Emollients act by reconstituting the components responsible for elasticity and epidermal barrier function. Moisturizers are substances that attract and retain water in a passive way, while humectants have active hygroscopic function. Glycerol is a humectant with a key role in maintaining stratum corneum hydration, since changes in aquaporin-3, a carrier of water/ glycerol, leads to decrease in hydration and loss of elasticity that can only be corrected by glycerol topical application.16 Another important function of this substance is to have direct antipruriginous action.16 Colloidal oatmeal has a complex composition, being rich in water, proteins, carbohydrates, lipids, minerals, and vitamins. It acts in several important points, such as restructuring cellular and intercellular components by the richness of oligoelements; is highly moisturizing; has anti-inflammatory, soothing, and antipruritic action. Biochemically, it is an interesting component to emollients, since it increases the compatibility between element components.16

Improvement in hydration, eczema and, consequently, in pruritus presented by patients in the study demonstrates that the replacement of intercellular stratum corneum constitutional elements prevents water loss, restore the local protection function, and blocks external and microenvironmental stimuli that trigger pruritus.

The acid mantle of the stratum corneum is of paramount importance in the permeability of the skin as well as for antibiotic regulation.17 Skin pH is directly affected by exogenous agents, such as detergents, topical products, and cosmetics.17 Therefore, the use of products in pH 5.5 range (physiological pH) is important for prevention and treatment of skin diseases in which change in pH is one of the elements in pathogenesis, such as atopic dermatitis, contact dermatitis, and ichthyosis.17 The different pH of formulations used by the two groups did not influence the results, probably because both are close to the skin physiological pH (4.5-6.5) and among each other.

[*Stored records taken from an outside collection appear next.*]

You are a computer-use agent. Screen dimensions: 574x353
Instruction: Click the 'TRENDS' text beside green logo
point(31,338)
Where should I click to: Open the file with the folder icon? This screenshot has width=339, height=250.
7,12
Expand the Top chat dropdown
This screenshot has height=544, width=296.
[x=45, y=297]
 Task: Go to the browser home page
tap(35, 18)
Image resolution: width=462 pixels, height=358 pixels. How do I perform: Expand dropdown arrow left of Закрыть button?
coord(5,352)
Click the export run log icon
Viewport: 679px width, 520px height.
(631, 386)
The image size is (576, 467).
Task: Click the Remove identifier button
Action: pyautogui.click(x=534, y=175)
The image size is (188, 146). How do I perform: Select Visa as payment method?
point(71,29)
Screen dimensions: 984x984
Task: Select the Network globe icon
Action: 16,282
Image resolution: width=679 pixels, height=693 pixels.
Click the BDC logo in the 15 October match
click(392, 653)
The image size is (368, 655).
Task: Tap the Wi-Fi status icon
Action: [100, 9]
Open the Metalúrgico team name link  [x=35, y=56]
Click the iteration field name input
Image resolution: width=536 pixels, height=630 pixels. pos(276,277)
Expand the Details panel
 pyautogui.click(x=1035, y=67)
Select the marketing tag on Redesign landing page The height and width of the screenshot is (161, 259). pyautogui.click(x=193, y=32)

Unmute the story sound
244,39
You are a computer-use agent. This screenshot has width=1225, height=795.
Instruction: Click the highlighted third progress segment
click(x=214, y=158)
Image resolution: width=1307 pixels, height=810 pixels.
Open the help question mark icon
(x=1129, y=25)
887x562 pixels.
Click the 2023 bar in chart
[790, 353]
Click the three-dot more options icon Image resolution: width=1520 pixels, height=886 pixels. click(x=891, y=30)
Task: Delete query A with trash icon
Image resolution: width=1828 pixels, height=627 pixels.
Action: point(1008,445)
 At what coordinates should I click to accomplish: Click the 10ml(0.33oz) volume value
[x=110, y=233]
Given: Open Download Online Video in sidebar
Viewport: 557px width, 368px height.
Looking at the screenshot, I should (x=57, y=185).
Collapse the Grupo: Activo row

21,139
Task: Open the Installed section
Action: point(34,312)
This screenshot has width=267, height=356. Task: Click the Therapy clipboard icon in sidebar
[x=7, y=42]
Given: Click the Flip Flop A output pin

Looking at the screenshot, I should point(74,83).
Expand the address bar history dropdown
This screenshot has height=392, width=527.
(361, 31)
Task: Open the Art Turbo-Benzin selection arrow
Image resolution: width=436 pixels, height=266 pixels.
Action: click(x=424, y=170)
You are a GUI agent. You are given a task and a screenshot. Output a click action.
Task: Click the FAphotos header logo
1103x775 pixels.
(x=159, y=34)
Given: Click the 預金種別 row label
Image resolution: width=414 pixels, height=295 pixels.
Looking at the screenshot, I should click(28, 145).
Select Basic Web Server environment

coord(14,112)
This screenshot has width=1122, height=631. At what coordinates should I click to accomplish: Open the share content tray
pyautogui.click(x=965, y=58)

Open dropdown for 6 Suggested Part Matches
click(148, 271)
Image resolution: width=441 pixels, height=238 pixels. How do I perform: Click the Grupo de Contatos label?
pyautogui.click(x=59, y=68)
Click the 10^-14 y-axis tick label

Regarding product tolerability of subjects studied, 8 reported some kind of discomfort after moisturizer application. Of these, 7 reported discomfort at the beginning of treatment (first week of use), but the sensation was characterized as mild and did not require the emollient suspension, showing skin improvement with continued use of product.

This discomfort feeling probably occurred because the skin had a high degree of damage. For this reason, the replacement of water and the main elements to the formation of intercellular barrier as already described have improved the skin structure with continued use, causing discomfort to cease completely. The other volunteer had discomfort in the second fortnight of cream use, but it was mild and disappeared with continued use. Probably the reason for discomfort was the same as described above for the other volunteers. Therefore, we can conclude that discomfort was due to changes in skin caused by disease, but they were mild and did not cause use discontinuation, as is customary among patients with atopic dermatitis, and these patients did show improvement with product.

CONCLUSIONS

The two formulations studied did not show significant differences in performance, probably because both pH values used were similar and close to skin physiological pH.

The use of formulas with pH close to that in normal skin provided a significant improvement in pruritus in 59% of the assessments made by volunteers and in 52% made by clinical evaluators. Volunteers rated 52% of improvement in xerosis and clinical evaluators rated 43%.

After 30 days of treatment with the studied lotions, the level of moisture in region with eczema equaled the level of hydration in region without eczema (control region). After 60 days of treatment, there was an improvement of 79% in level of skin hydration in regions with eczema, as measured by corneometry.

Signs of discomfort such as skin irritation, increased itching, worsening of eczema, and burning sensation were mild and resolved spontaneously with the product continued use. Therefore, lotions at pH close to that of normal skin have low rates of adverse effects, are safe for use in atopic patients, in addition to provide hydration improvement, pruritus and eczema reduction.